Demonstration script for Local Binary Patterns (LBP).

This script loads an image and computes its LBP texture features. LBP is a simple
yet powerful texture descriptor that works by comparing each pixel with its
surrounding neighbors. The result highlights local texture patterns.

The script performs two main operations:
1. Calculates the LBP on a grayscale version of the image.
2. Efficiently calculates the LBP for all three channels (R, G, B) of the
   color image in a single operation.

"""

from lib.lbplib import LbpPytorch
from PIL import Image
import matplotlib.pyplot as plt
import numpy as np
import torch
import torch.nn as nn

def process_image_lbp(image_path):
    """
    Loads an image, computes its LBP for both grayscale and RGB versions,
    and displays the results using the LbpPytorch module.
    """
    try:
        # Read the image using PIL
        img_pil = Image.open(image_path)
    except FileNotFoundError:
        print(f"Error: Image not found at {image_path}")
        return

    # Create an instance of LbpPytorch module with NCHW format
    # Use CPU for image processing (can change to CUDA if needed)
    device = torch.device("cuda" if torch.cuda.is_available() else "cpu")
    lbp_module = LbpPytorch(input_format='NCHW').to(device)
    lbp_module.eval()  # Set to evaluation mode

    # --- 1. Grayscale LBP Processing ---
    # Convert to grayscale and then to a NumPy array
    img_gray_np = np.array(img_pil.convert('L'))
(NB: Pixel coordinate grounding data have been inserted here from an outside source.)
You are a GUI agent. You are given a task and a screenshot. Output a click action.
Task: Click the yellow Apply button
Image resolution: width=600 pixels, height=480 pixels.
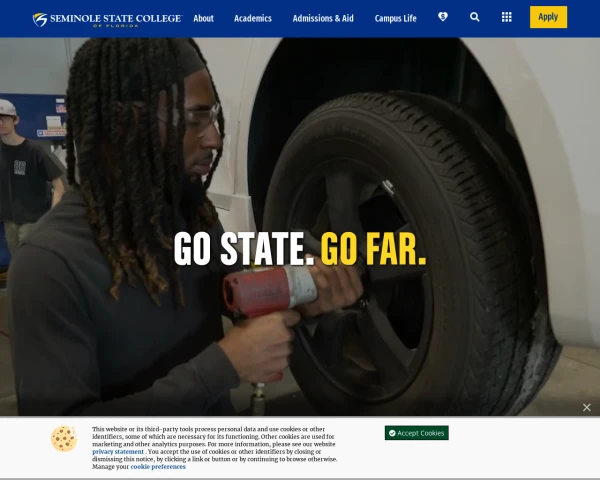tap(548, 17)
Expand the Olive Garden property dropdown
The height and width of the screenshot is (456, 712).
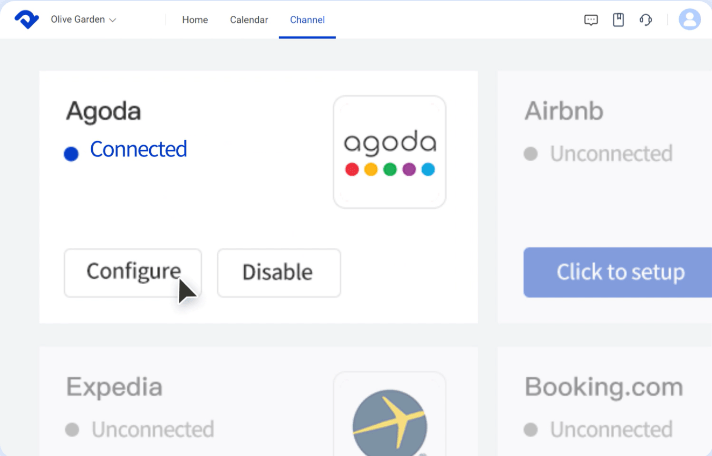point(83,20)
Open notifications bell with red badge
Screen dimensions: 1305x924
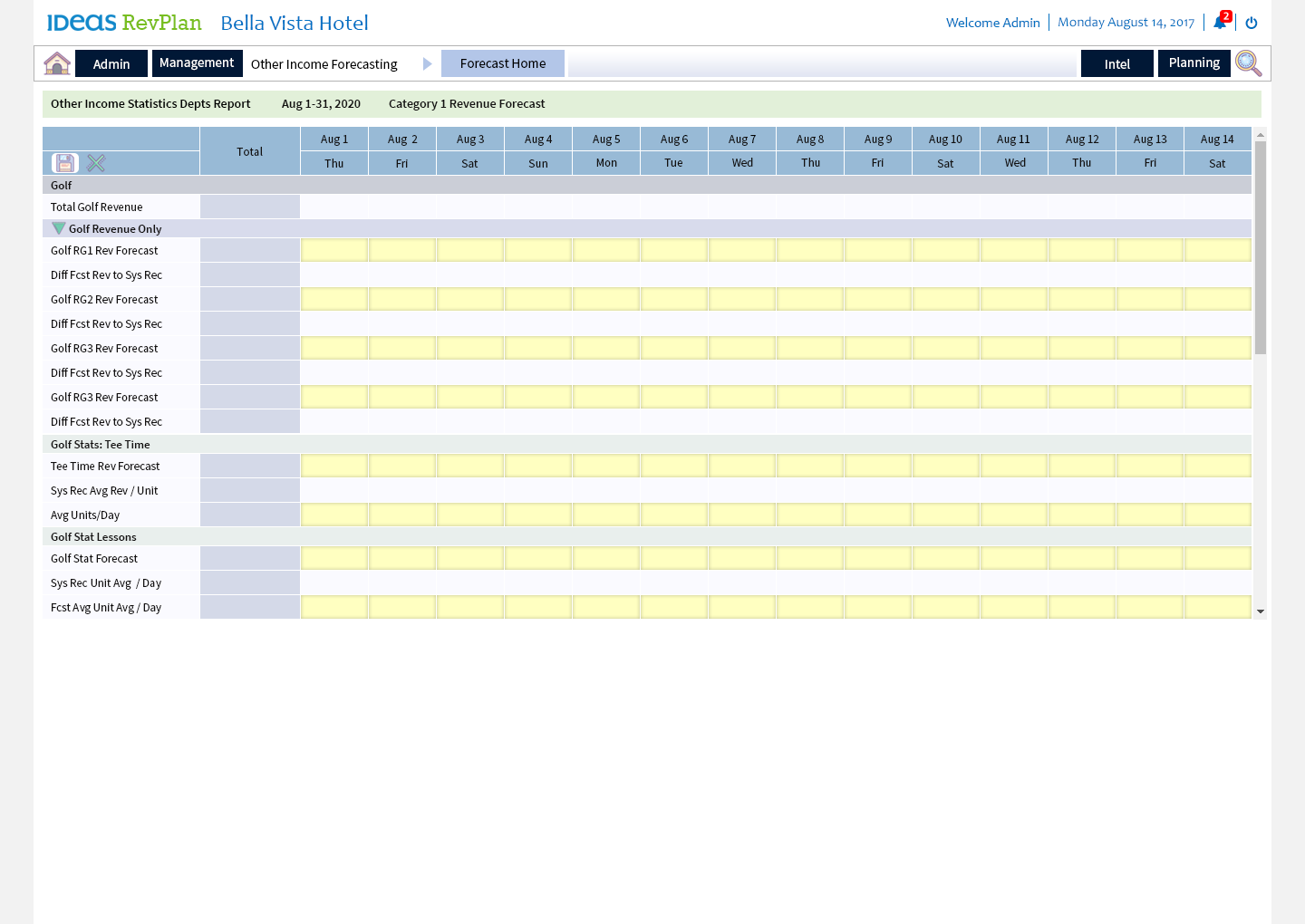click(x=1220, y=23)
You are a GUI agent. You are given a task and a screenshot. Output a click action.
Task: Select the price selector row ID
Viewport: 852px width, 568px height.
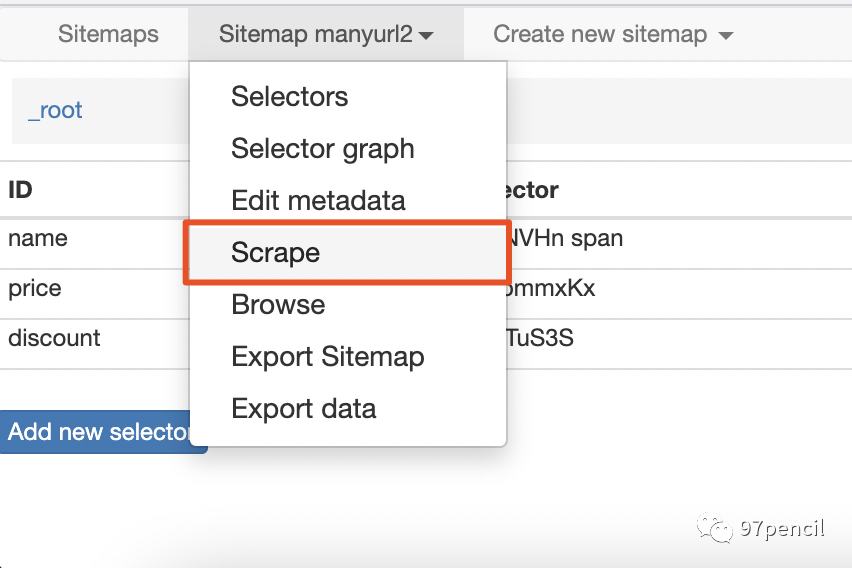click(x=35, y=289)
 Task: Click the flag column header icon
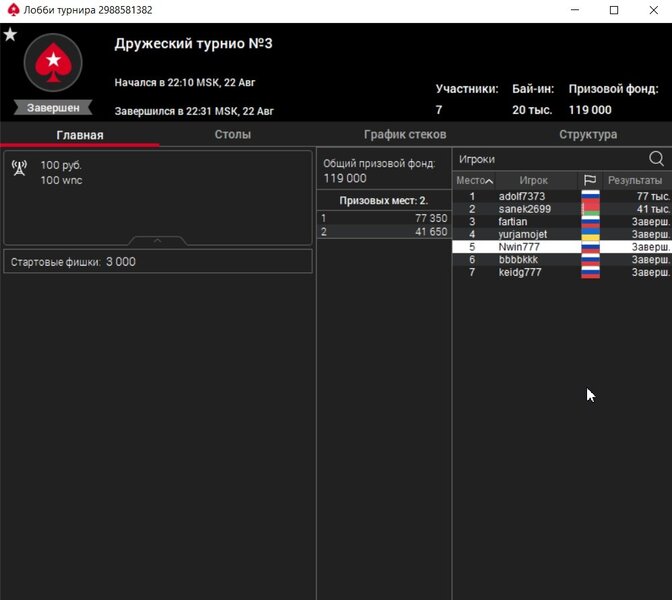(590, 180)
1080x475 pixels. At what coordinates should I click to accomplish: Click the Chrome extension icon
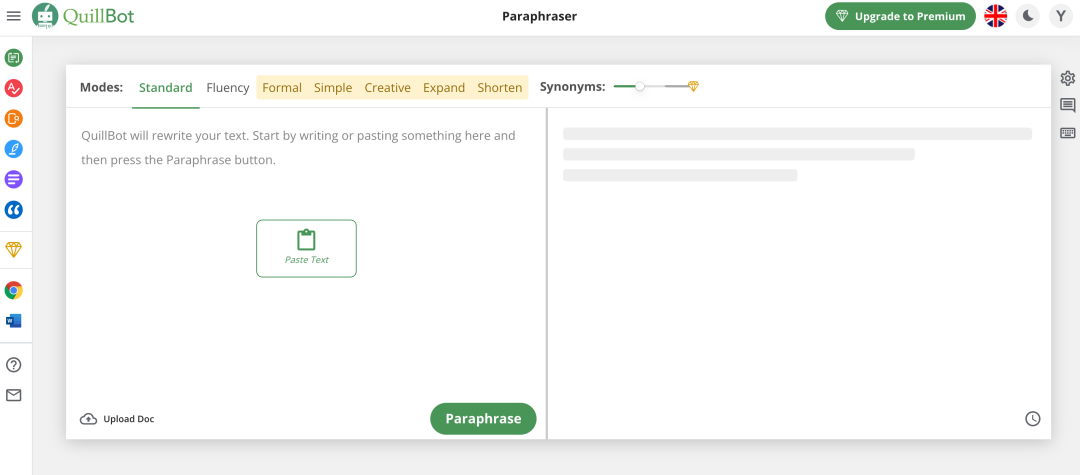pos(14,291)
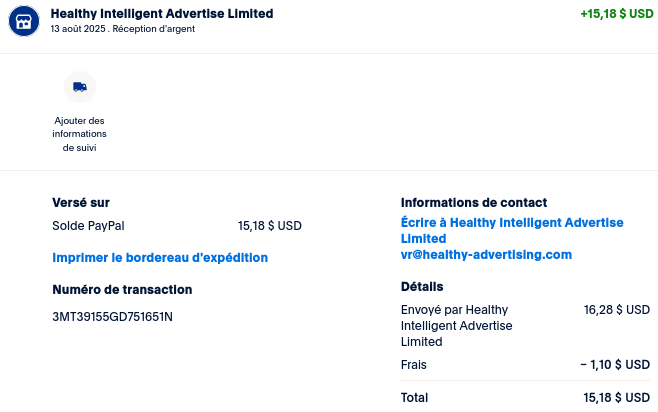The width and height of the screenshot is (658, 412).
Task: Click the Informations de contact heading
Action: point(474,203)
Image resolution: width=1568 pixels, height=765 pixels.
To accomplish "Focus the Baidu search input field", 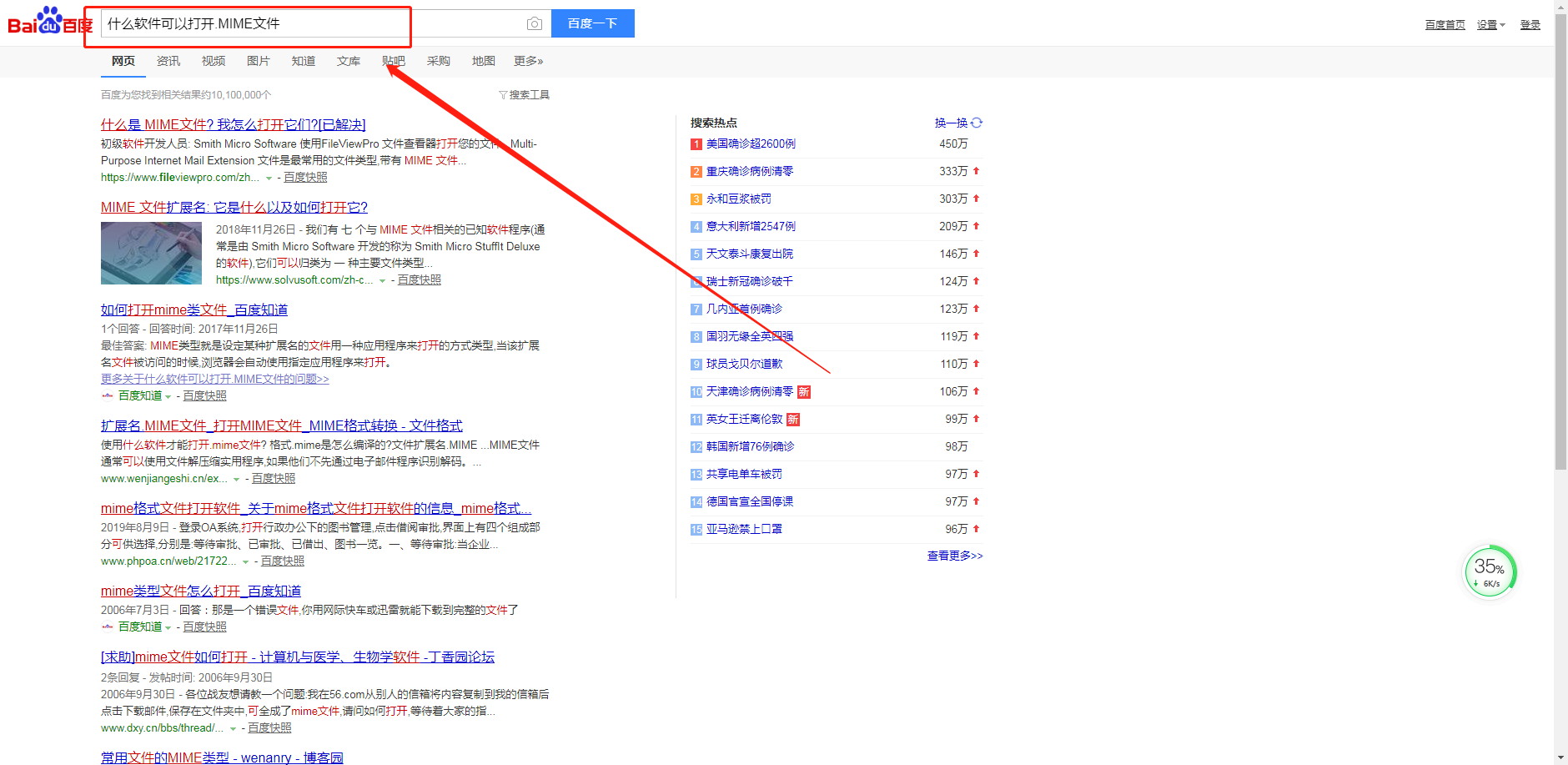I will point(309,24).
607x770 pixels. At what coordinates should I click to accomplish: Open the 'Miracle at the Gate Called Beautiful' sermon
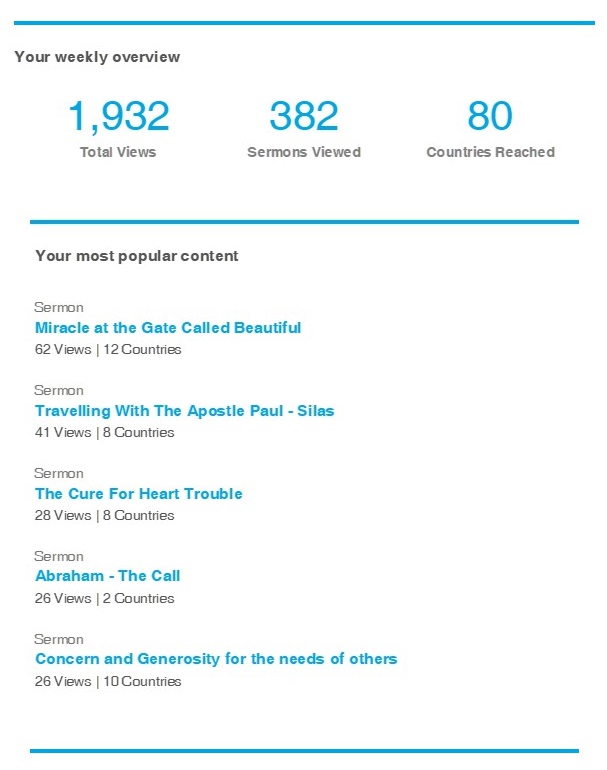[168, 328]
    # Convert to PyTorch tensor with proper dimensions
    # Shape: (H, W) -> (1, 1, H, W) [batch, channel, height, width]
    img_gray_torch = torch.from_numpy(img_gray_np).unsqueeze(0).unsqueeze(0).to(device)

    # Process with LbpPytorch module
    with torch.no_grad():
        lbp_gray_tensor = lbp_module(img_gray_torch)

    # Convert back to NumPy for display
    # Shape: (1, 1, H, W) -> (H, W)
    lbp_gray = lbp_gray_tensor.squeeze().cpu().numpy()

    # Convert from normalized [0, 1] to [0, 255] for display
    lbp_gray = (lbp_gray * 255).astype(np.uint8)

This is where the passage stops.